Phosphoproteome profiling of rice tissues provides new insights into responsive mechanisms and kinase activity upon salt stress

Rice is a model monocot plant and a major food crop worldwide that is known as the most salt-sensitive cereal. Phosphorylation of proteins regulates the stimulus perception and triggers responses; however, remains largely unknown in crops, particularly in rice under salinity. Here, we report in-depth physiological, proteomic, and phosphoproteomic kinetics of rice shoot and root tissues in response to short-term salt stress. We identified 8160 proteins, 5684 phosphopeptides that assigned to 3142 ‎phosphoproteins. In the root, hypophosphorylation of KAT1, BORs, HAKs, NHX2, and NHX8 transporters, RBOHs and nitrate reductase implied less efficiency in ion, minerals, and ROS haemostasis, thus likely resulting in membrane damages and sensitivity of rice to salinity. Predominantly, the PKA, CDK, MAPK, and PP2A families modulated plant response through interaction with densely interconnected protein modules. We identified 17 phosphomotifs reflecting the identities of the upstream kinases.
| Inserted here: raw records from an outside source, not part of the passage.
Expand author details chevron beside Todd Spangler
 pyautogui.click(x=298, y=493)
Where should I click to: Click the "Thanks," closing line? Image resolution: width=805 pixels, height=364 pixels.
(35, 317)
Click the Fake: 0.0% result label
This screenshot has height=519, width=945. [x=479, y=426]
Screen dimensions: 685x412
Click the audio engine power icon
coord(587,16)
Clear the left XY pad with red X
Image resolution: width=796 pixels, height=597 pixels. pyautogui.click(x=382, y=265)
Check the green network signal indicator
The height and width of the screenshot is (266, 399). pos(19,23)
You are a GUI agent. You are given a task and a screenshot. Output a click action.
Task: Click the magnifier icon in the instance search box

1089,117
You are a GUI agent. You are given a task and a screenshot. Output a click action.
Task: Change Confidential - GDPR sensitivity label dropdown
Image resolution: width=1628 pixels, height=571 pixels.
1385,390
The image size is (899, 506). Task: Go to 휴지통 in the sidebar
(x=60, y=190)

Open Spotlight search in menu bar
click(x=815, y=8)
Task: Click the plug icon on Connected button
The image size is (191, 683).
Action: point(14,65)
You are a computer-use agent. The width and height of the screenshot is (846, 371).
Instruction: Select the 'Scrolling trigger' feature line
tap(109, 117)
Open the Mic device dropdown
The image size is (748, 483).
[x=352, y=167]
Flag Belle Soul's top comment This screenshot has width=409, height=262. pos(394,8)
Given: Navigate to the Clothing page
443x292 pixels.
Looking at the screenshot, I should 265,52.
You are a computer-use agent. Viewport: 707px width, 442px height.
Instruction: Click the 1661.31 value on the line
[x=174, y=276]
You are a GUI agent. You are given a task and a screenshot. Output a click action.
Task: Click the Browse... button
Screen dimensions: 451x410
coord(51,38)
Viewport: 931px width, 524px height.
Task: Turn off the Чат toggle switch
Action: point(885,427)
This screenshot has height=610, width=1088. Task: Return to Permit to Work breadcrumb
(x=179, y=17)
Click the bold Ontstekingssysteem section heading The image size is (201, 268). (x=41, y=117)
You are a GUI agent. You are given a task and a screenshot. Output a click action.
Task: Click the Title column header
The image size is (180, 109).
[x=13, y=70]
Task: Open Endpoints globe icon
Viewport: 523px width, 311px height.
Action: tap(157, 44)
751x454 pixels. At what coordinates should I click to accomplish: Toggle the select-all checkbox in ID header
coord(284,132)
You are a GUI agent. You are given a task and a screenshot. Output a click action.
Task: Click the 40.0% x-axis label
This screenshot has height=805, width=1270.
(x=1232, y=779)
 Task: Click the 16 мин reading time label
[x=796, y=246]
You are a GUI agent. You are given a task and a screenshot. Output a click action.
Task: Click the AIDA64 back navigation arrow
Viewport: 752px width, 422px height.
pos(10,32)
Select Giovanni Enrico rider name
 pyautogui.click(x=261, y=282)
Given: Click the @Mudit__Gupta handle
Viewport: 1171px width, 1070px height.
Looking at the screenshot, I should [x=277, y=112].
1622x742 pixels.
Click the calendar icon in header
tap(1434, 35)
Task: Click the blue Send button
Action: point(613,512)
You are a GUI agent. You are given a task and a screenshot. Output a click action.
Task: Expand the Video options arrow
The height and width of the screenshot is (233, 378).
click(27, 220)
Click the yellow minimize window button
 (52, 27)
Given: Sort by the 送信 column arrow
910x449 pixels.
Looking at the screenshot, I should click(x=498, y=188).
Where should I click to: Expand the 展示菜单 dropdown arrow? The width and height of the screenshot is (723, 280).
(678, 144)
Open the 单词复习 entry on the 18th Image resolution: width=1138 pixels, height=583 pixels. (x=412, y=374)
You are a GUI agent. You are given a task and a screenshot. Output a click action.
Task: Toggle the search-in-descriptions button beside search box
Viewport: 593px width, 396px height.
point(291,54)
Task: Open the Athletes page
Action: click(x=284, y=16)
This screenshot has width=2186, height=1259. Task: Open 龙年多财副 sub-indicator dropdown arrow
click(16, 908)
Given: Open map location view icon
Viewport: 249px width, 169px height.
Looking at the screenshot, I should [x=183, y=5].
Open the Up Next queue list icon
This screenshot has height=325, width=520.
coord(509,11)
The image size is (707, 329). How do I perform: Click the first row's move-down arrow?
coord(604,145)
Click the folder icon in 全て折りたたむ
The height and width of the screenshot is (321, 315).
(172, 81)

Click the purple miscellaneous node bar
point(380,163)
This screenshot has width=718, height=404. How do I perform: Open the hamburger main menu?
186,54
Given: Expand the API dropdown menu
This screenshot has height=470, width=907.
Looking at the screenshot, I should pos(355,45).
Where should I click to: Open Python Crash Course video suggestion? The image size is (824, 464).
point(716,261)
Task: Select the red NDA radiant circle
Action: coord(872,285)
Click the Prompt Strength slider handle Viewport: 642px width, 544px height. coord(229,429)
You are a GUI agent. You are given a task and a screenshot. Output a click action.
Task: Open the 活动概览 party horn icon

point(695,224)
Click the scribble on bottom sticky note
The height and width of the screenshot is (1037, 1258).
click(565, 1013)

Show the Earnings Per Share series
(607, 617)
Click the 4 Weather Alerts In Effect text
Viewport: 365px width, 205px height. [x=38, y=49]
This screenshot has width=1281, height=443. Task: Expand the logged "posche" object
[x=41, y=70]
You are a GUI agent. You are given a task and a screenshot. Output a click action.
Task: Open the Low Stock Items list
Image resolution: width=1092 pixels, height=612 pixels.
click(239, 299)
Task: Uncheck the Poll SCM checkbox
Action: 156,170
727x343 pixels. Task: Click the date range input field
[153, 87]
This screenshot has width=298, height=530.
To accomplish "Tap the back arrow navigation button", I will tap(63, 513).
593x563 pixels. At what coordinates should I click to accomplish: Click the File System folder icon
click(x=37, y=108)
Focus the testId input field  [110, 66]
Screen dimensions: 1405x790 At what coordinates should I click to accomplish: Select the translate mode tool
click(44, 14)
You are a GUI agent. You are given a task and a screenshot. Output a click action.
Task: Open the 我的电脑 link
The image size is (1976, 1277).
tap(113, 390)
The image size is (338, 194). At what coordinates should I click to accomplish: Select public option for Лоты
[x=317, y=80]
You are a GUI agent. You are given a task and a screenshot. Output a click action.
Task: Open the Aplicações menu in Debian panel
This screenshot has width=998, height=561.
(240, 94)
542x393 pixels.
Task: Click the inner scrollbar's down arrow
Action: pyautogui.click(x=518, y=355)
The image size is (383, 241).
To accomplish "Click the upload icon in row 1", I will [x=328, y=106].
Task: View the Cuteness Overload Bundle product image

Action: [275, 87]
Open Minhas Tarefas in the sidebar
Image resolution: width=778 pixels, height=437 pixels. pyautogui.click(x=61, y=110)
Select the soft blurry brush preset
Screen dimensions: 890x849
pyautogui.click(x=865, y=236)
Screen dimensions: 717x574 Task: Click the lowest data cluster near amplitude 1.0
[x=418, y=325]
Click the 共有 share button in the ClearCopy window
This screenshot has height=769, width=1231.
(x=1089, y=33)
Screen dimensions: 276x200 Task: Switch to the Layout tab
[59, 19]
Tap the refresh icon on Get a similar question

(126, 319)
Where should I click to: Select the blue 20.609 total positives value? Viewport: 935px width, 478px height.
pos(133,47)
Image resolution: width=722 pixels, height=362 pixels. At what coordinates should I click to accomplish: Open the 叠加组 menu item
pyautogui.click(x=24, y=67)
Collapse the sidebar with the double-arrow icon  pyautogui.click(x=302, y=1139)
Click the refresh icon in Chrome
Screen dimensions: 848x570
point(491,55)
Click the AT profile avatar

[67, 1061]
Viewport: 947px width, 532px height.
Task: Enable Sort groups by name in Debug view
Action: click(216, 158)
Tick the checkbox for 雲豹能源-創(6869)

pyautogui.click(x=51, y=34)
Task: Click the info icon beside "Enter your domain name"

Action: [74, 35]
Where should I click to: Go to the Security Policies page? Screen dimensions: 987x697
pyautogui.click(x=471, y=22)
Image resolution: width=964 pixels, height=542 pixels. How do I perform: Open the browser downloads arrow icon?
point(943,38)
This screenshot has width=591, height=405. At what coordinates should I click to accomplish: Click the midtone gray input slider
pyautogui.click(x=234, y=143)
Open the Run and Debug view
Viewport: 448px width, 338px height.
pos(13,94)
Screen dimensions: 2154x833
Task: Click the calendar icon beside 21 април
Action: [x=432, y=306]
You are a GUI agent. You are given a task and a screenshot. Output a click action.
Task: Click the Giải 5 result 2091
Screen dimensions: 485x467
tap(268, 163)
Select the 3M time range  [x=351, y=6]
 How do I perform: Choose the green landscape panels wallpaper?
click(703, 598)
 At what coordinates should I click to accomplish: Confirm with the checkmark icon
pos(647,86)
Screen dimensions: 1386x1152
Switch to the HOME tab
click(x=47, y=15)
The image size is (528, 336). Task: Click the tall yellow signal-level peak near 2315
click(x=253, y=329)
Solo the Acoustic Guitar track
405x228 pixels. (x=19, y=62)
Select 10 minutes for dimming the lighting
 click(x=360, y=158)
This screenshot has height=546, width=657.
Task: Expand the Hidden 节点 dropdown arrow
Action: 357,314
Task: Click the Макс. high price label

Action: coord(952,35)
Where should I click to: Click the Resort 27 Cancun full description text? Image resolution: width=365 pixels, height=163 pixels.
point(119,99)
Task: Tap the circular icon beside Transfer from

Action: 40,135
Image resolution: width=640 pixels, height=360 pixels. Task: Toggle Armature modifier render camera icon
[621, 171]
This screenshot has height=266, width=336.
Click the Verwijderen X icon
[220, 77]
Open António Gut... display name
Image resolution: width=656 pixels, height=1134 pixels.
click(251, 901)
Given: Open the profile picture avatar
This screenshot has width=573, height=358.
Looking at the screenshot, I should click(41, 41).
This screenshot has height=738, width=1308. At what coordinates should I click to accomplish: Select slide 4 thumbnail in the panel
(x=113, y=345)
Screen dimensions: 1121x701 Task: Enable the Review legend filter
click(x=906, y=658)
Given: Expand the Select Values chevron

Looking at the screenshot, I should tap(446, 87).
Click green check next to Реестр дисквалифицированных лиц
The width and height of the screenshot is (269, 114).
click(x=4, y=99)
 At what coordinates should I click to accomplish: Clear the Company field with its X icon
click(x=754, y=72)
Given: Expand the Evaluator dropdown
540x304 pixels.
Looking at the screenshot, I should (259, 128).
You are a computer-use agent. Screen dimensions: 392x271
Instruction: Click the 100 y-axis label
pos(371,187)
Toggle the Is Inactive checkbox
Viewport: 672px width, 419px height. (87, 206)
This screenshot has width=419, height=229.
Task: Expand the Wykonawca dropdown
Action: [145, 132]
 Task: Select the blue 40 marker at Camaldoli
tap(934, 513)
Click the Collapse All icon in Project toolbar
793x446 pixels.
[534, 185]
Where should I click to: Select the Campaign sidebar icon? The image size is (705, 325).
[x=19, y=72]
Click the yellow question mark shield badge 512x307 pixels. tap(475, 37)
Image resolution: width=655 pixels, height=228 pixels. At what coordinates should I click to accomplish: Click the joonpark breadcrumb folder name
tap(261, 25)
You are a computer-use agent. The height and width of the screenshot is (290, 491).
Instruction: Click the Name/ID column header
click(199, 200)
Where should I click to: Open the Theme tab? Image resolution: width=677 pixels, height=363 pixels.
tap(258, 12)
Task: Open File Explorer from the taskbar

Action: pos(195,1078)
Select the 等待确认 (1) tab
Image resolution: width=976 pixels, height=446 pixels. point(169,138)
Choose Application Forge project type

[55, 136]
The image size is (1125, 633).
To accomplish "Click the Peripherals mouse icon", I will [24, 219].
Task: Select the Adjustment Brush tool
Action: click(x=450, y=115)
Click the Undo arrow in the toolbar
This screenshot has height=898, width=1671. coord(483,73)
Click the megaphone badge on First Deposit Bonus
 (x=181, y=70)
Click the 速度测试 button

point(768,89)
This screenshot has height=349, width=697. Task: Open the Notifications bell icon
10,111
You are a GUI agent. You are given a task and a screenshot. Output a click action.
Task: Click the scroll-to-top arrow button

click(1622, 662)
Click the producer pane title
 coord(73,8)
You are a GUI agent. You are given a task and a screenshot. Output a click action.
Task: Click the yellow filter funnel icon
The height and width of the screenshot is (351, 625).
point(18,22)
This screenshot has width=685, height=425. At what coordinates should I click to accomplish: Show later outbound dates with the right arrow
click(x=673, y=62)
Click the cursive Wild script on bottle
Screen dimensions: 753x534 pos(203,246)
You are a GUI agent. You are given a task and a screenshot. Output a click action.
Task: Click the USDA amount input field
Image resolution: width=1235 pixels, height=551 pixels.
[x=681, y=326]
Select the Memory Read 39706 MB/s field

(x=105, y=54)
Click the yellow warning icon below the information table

Furthermore, phylogenetic mapping of 245 identified kinases together with the kinase of known target motifs and function, expanded the biological characters of kinases in rice. We also assigned target motifs for rice kinase families, including PDK1, PKA, CAMKL, CK1, CDK, GSK, and MAPK. This study expands the set of kinase substrates and their signaling networks. Our data also assigns new stress-responsive functions to a large number of novel phosphoproteins, thus will serve as a resource for further studies of salt stress signaling in plants.